We need to acknowledge the compliance challenges in advice without being subsumed by them.
Yes, regulatory guides are complex and often difficult to practically apply. Licensee policies, developed to address these,are long and likely not being read, or at best seen as a box ticking exercise. Statements of advice can take a long time to prepare, and are designed to address compliance and legal obligations first with the information required by the client often a secondary consideration. It can take three to six months from seeing a client to closing the product fulfilment, in some cases, over 120 steps and with in excess of 10-15 systems involved. Adviser numbers have plummeted from 29,000 to below 17,000, with an underwhelming number of people joining the industry.
Business valuations have decreased while mental health issues have noticeably increased. Practice economics, on the back of the Life Insurance Framework laws, annual renewal changes, design and distribution obligations, plus breach and incident reforms are far less compelling.
We could spend hours on the blame game. Policymakers. The regulator. Hayne. Licensees. Intermediaries. The banks.
It’s all justified, but it doesn’t change a thing. We need to do better.
With a slight respite in regulatory change there is now an opportunity, for the remainder of 2022, to take a breath and think through how we respond in a smarter way with all parties involved. This is where going back to root cause and addressing resourcing, unity and technology are key.
Resourcing
We have a decentralised model with over 2,000 licensees. With the recent shift to self-licensing, a majority have less than five advisers. It means we are all tackling the same issues individually rather than collectively.
We have been encouraging licensees and business partners to share more tools, templates, policies, and processes that are not a differentiator or do not contribute to their value proposition. Advice templates such as SOAs, file notes, fixed term agreements etc do not differentiate an adviser. If we could get to a stage where we have close to universal agreement on what these templates should look like, there can be massive productivity gains in engaging the providers.
We also have the challenge of each licensee being under-resourced individually. Advisers want more value from their licensees and if we can’t figure out a way to scale this more broadly then we will continue to struggle. While there are discussions around individual licensing, this is not the solution for now. It may be plausible down the track, but shifting to that now would inadvertently create bigger issues and probably more remediation as we underestimate the impact of what licensees do behind the scenes. The iceberg metaphor is apt here; we all forget most of the iceberg is under the sea, out of sight.
In addition, the view that licensees have added a layer of complexity over and above the law is too simplistic and fails to recognise that this was done in response to the regulatory scrutiny that came their way (RG 515, the Hayne royal commission, ASIC pressure etc).
Unity
As an industry we have made huge strides with associations like the Financial Planning Association, the Association of Financial Advisers and the SMSF Association working closer together to represent the views of the industry.

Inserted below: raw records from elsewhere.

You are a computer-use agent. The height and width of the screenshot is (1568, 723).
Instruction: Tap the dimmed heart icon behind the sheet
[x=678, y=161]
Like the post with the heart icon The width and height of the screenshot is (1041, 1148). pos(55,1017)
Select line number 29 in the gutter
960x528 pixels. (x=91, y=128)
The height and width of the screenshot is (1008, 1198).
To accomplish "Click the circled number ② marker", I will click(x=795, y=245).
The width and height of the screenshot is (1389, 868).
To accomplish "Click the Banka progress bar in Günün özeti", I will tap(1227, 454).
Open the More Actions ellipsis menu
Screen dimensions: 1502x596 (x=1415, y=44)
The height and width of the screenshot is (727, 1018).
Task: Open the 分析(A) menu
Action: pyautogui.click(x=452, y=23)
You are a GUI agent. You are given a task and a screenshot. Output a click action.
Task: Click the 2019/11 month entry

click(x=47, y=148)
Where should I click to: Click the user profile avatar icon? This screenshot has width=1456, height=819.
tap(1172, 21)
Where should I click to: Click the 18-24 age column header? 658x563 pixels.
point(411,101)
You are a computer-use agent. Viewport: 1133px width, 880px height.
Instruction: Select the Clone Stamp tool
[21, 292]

Yet we need to further capitalise on this and, much like the mortgage broking industry, agree on a set of priorities we want to address as an industry.
On a professional level, advisers have long held the view that those who have never sat in front of a client should never advise them on what to do. Whilst I do have some sympathy for this, I have seen a lot of advisers struggle in the reverse situation. It all comes back to empathy, respecting the contributions of other professionals, better listening and engagement.
On the positive side, the ‘us versus them’ tension that has often been present between some licensees and advisers seems to be dissolving, which is a shift in the right direction. The reality is that if either party were to spend a couple of weeks in the other’s shoes, they’d probably acknowledge how hard things are currently.
Technology
With a link back to resourcing, if each of the 2,000 licensees continue to approach software providers such as Xplan and Coin with requests for individual customisation around their advice templates and processes, we won’t ever find the efficiency required to create scalable systems and processes.
In order for us to better utilise technology, resourcing and unity need to align.
Case for positivity
Advisers have a right to be cynical and frustrated.
Yet the review of the Corporations Act and the Quality of Advice Review are both significant and positive steps. The initial reports tell us that core issues like separating wider financial advice from product advice, and simplifying the complex regulatory settings are all on the table.
There is a strong case to be made for positivity. We might just need to think through the challenges in a different way to ultimately empower advisers to get back to doing what they do best.